Un blocco di dati
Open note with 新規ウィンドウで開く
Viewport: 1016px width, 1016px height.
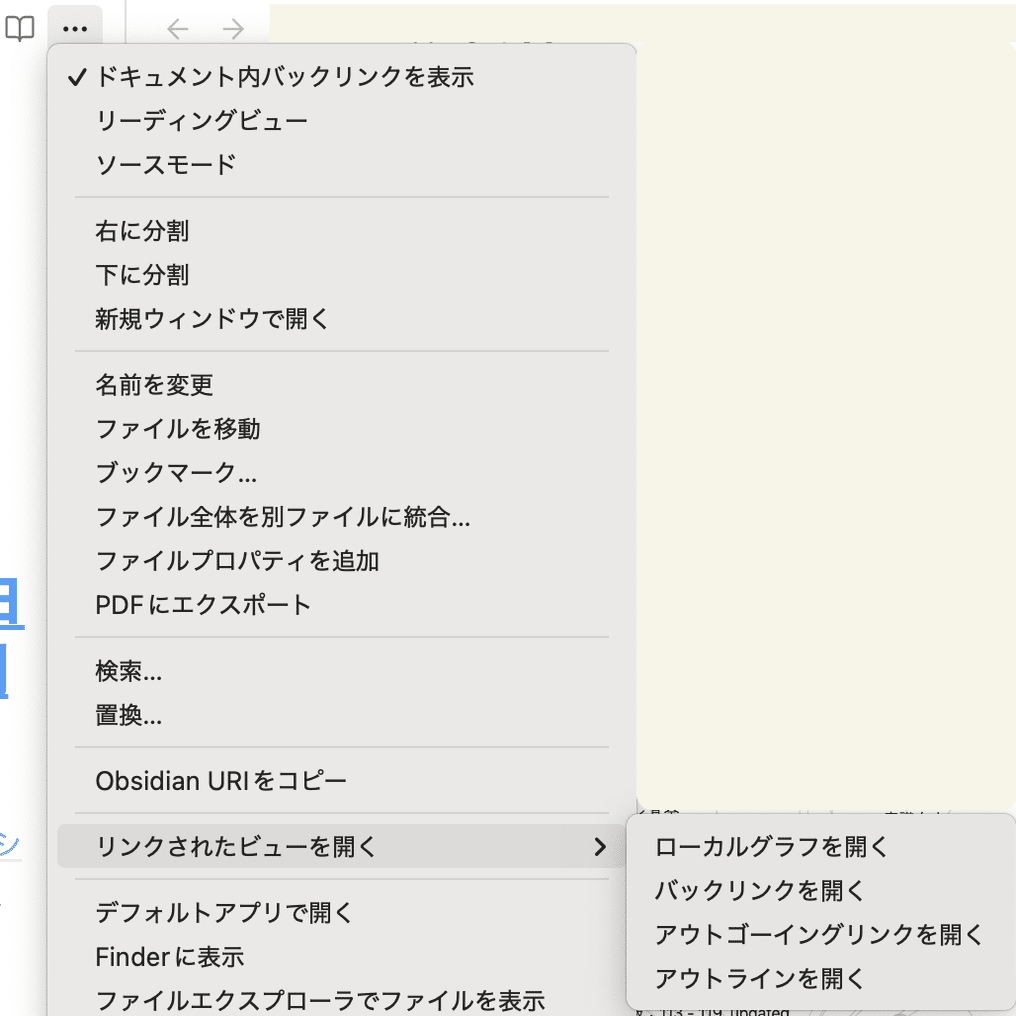(x=212, y=319)
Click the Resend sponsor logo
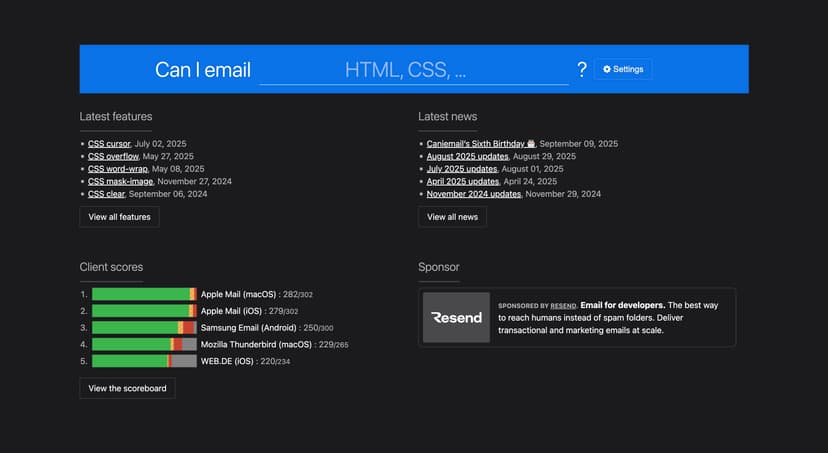This screenshot has width=828, height=453. [456, 318]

_Breve compito_
Restituisci identiche tutte le righe dei dati riportati sopra, omettendo le immagini.

_Risposta_
Open note with 新規ウィンドウで開く
Viewport: 1016px width, 1016px height.
(x=212, y=319)
Click the Resend sponsor logo
This screenshot has width=828, height=453. [456, 318]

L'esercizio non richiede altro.